China's advocacy for a shake-up in the system has been supported by Russia and most recently by India. On Saturday, Suresh Tendulkar, an economic adviser to Indian Prime Minister Manmohan Singh, said he is urging the government to diversify its $264.6 billion foreign-exchange reserves and hold fewer dollars. Meanwhile Russian President Dmitry Medvedev has often called for creating a mixture of regional reserve currencies to help solve the global financial crisis. Russia's proposals at the Group of 20 summit in London in April included the creation of a supranational currency.
The PBoC has previously agreed to provide Rmb650 billion ($95 billion) to several countries, including Argentina, Indonesia and South Korea through currency swaps, while China and Brazil have been discussing the use of each other's currencies for trade settlement.
China has recently launched other initiatives to promote the renminbi as a regional currency.
In May it said it would support offshore renminbi bond issuance by locally incorporated overseas lenders; and on June 25 HSBC launched a Rmb1 billion, two-year floating rate note at a spread of 38bp over the three-month Shanghai interbank offered rate (Shibor), targeting institutional investors.

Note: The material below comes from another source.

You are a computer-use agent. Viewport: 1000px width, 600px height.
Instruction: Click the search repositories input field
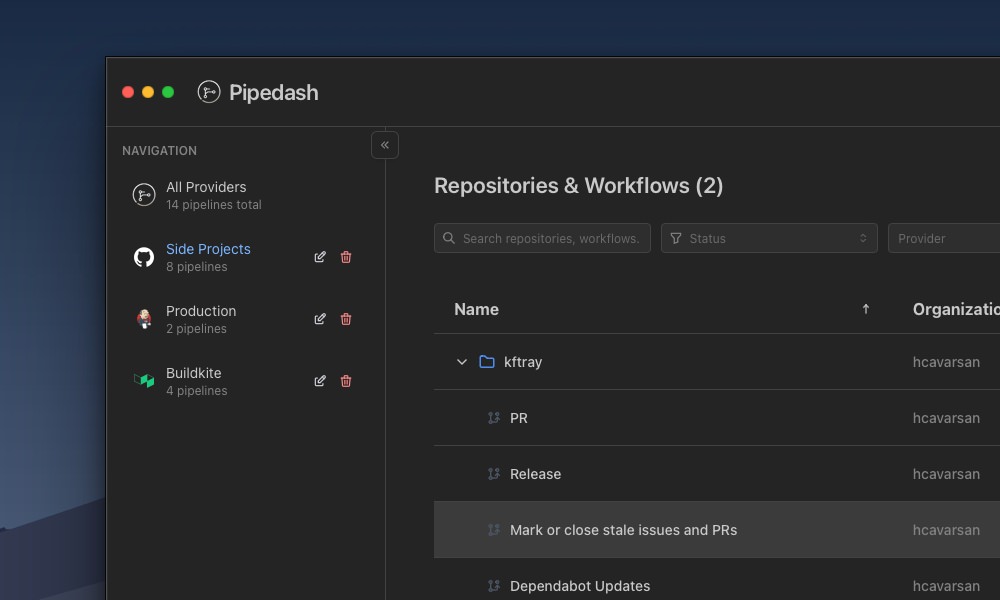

Then last week, Bank of East Asia (China) said in a statement that it planned to offer more than Rmb3 billion of bonds, with a fixed annual coupon rate of 2.8%, for subscription until July 17. An attractive rate compared to the near zero interest paid on savings deposits.
Foreign banks are also keen to tap the renminbi bond market to access mainland savings in order to grow their China business; and HSBC and Standard Chartered said in June that they were planning to become the first foreign firms to issue renminbi bonds in the mainland after gaining approval from the PBoC.
Also last week, Guo Shuqing, the chairman of state-controlled China Construction Bank and a former head of China's foreign exchange administration, told Reuters that the US government and the World Bank should sell renminbi-denominated bonds in Hong Kong and Shanghai to encourage the development of debt markets there and to promote the renminbi as a major international currency. He was quoted by the news agency as saying that it was in American interests to see the renminbi become a currency that is traded across the globe. He argued that is largely because of the symbiotic relationship between US purchases of Chinese goods and China's purchases of US assets with the proceeds.
Guo added that he was confident that the renminbi will become a global currency in the medium-to-long term, and that China is likely to continue to progressively ease controls on the convertibility of the currency, with cross-border direct investments one of the next targets.
Yet despite all this noise, the IMF said on June 30 that the share of dollars in global foreign- exchange reserves increased to 65% in the first three months of this year, the highest since 2007.